Syekh Ibrihim Al-Mabtuli r.a. menerangkan juga dalam kita kifayatul At-Qiya hal 108 : “Irfa’uu ashwatakum fidzdzikri ila antahshula lakum aljam’iyatu kal ‘arifiin.“ Artinya: “Keraskanlah suaramu didalam berdzikir, sehingga sampai menghasilkan al jam’iyah (keteguhan hatimu) seperti orang-orang yang telah mengenal Allah”. Selanjutnya masih menurut beliau “Dan wajib bagi murid-murid yang masih di dalam tahap belajar menuju Allah, untuk mengangkat suaranya dalam berdzikir, sampai terbongkarlah hijab (yaitu penghalang yang akan menghalangi kita dekat kepada Allah, seperti sifat-sifat jelek manusia: iri, dengki, sombong, takabur,dll yang disumberkan oleh hati yang keras).

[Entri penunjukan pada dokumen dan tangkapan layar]
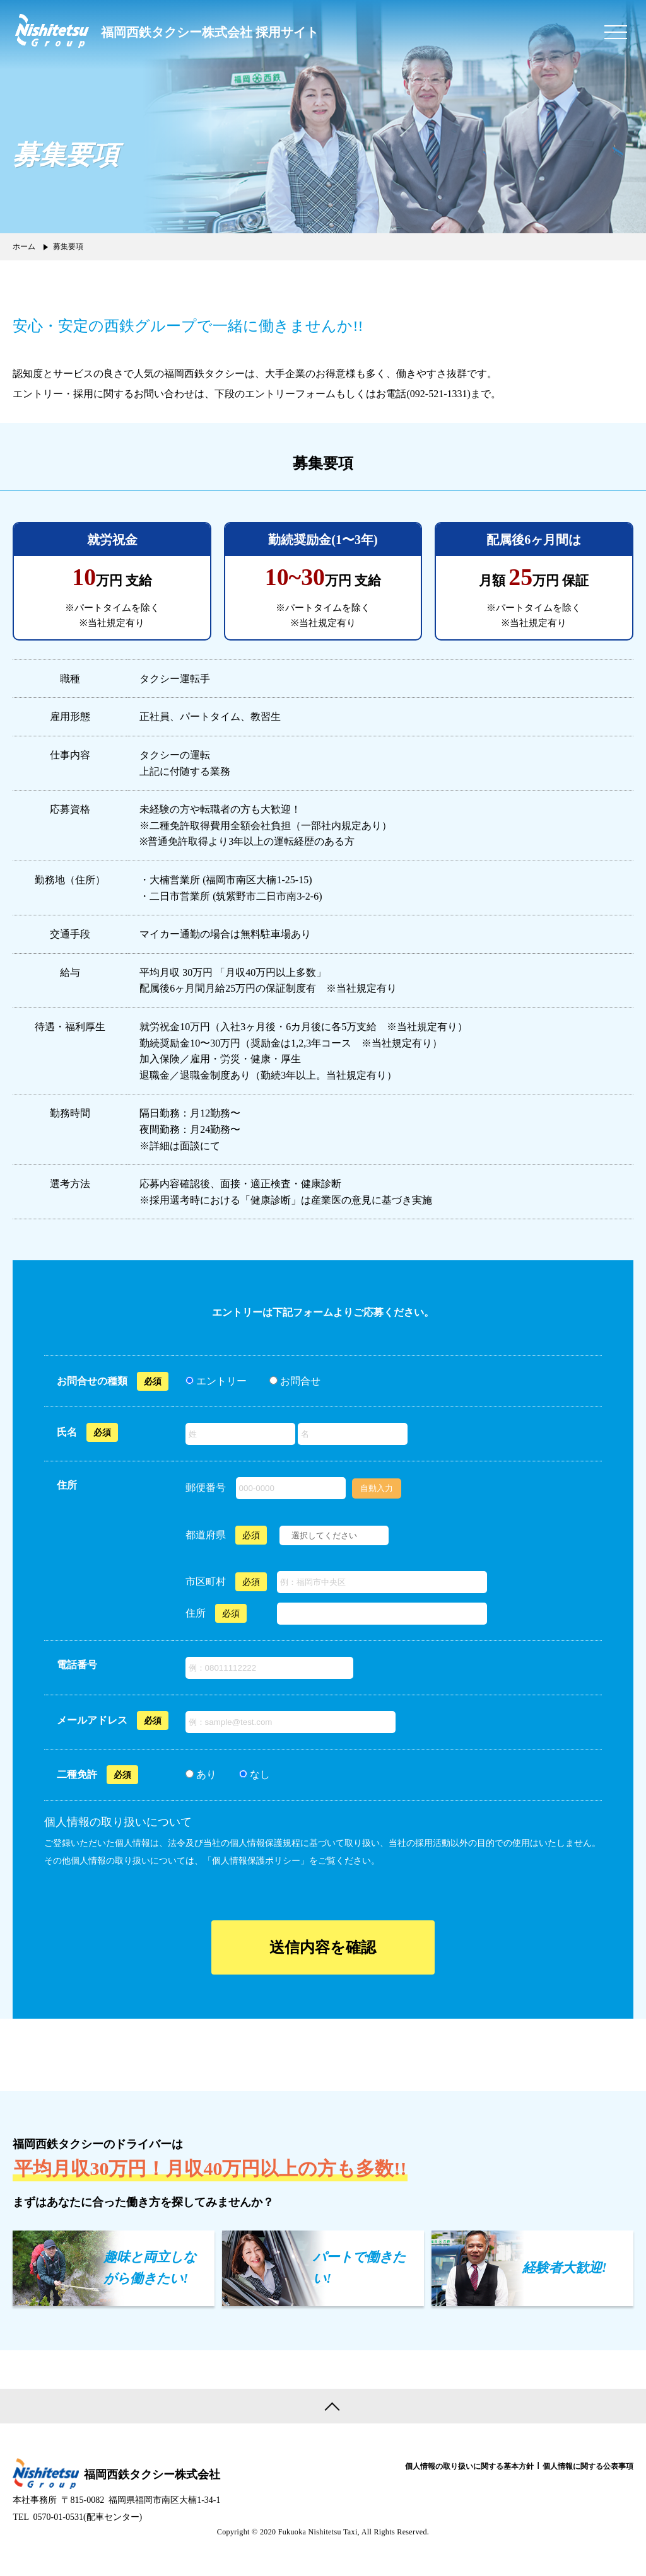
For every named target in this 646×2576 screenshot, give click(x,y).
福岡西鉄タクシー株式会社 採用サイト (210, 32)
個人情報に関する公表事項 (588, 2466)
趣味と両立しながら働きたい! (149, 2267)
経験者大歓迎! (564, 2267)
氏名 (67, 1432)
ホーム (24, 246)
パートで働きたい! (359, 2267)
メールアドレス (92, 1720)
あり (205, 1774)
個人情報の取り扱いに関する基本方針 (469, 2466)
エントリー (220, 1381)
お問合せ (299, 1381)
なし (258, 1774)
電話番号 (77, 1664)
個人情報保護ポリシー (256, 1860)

...

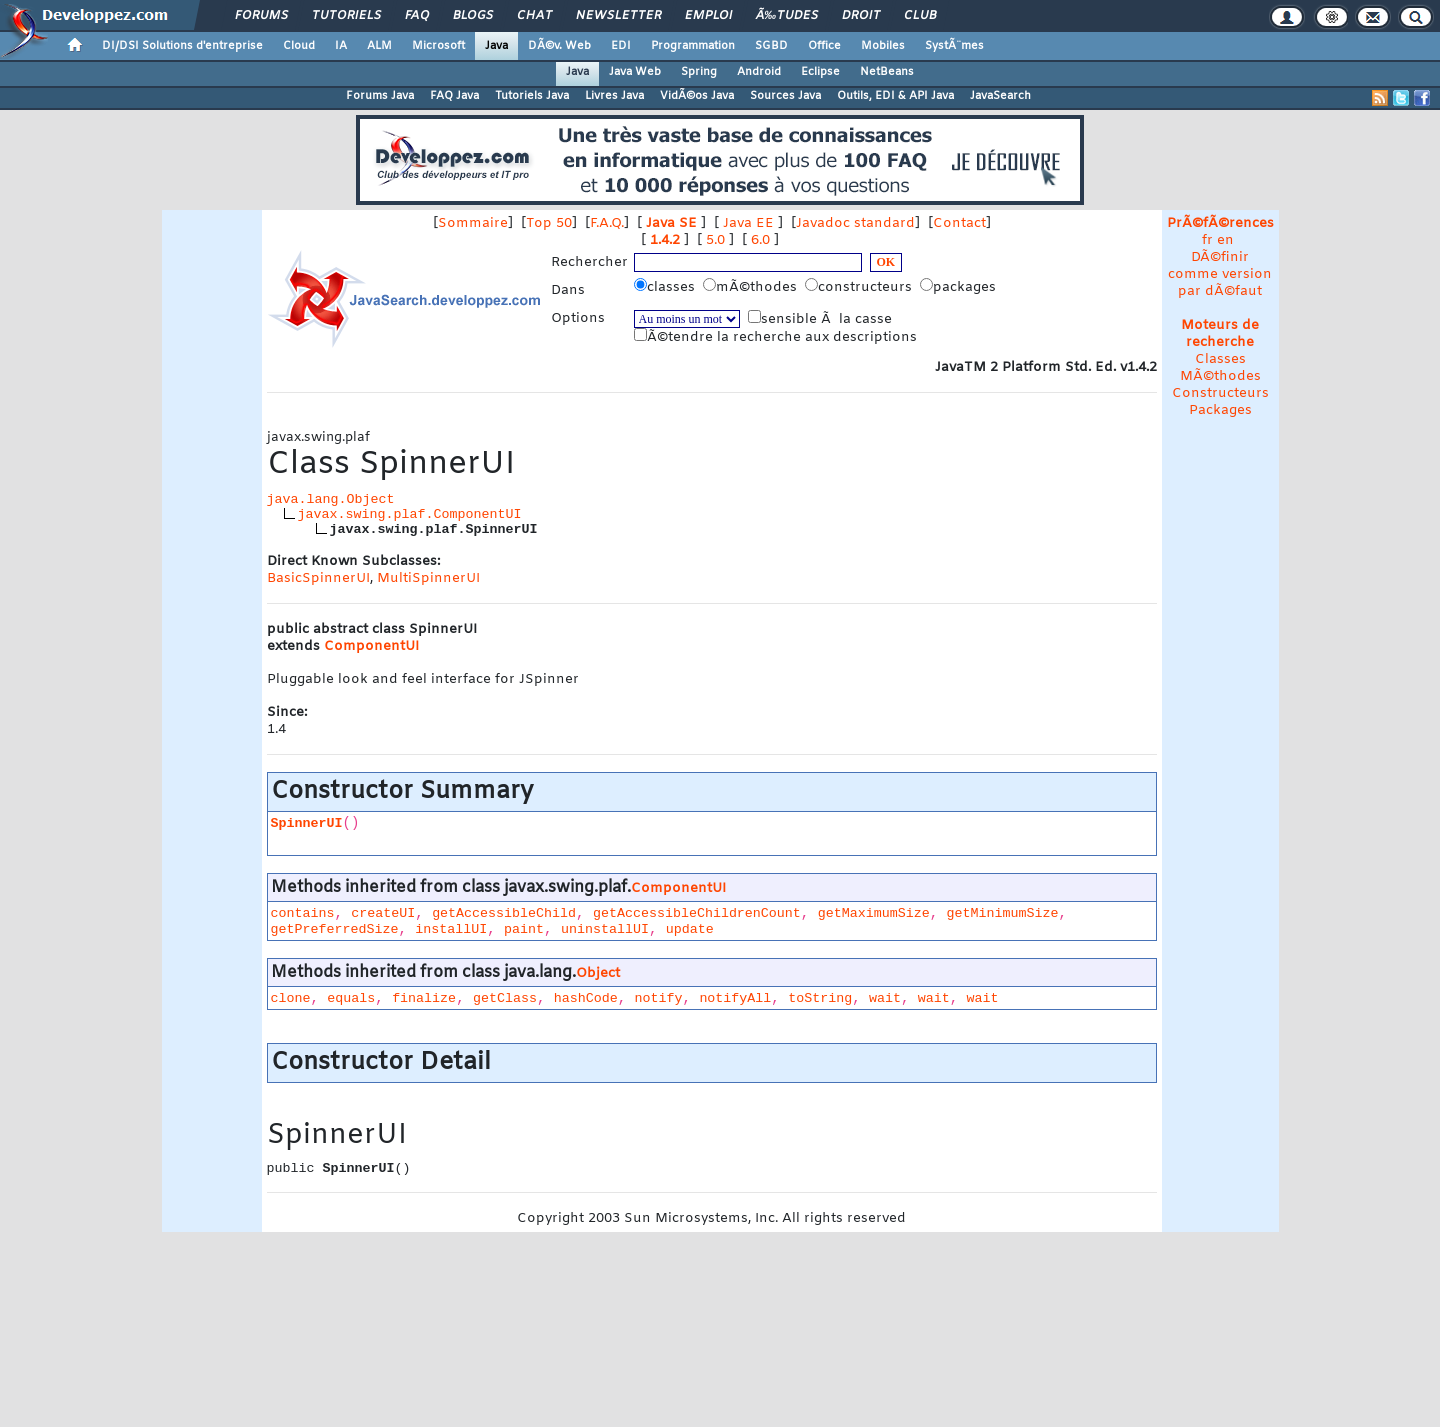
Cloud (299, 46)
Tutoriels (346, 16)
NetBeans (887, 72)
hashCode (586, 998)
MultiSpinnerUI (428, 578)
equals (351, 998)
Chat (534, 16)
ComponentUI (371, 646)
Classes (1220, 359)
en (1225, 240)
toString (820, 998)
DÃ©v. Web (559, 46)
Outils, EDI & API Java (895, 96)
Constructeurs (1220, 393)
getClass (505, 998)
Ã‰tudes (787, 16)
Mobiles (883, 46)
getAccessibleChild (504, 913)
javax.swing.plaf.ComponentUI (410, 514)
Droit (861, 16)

→ **Tujuan Latihan**
Silakan lanjutkan teks di atas tentang mengeraskan suara saat berdzikir, mulai tepat setelah kalimat terakhirnya.

→ **Hasil Tugas**
CARA BERDZIKIR DENGAN KERAS YANG DIAJARKAN ROSUL

Dalam hadits shohihnya, dari Yusuf Al-Kaorani : “Sesungguhnya Sayyidina ‘Ali r.a. telah bertanya pada Nabi Saw. : Wahai Rosulullah, tunjukkanlah kepadaku macam-macam thoriqot (jalan) yang paling dekat menuju Allah dan yang paling mudah bagi hamba-hamba-Nya dan yang paling utama di sisi Allah, maka Nabi Saw menjawab: wajiblah atas kamu mendawamkan dzikkrullah: Sayyidina ‘Ali r.a bertanya lagi: Bagaimana cara berdzikirnya ya Rosulallah? Maka Nabi menjawab: pejamkan kedua matamu, dan dengarkan (ucapan) dariku tiga kali, kemudian ucapkan olehmu tiga kali, dan aku akan mendengarkannya. Maka Nabi Saw. Mengucapkan LAA ILAAHA ILLALLAH tiga kali sambil memejamkan kedua matanya dan mengeraskan suaranya, sedangkan Sayyidina ‘Ali r.a mengucapkan LAA ILAAHA ILLALLAH tiga kali, sedangkan Nabi Saw memdengarkannya”. (Hadits dengan sanad sahih, dalam kitab Jami’ul Ushul Auliya)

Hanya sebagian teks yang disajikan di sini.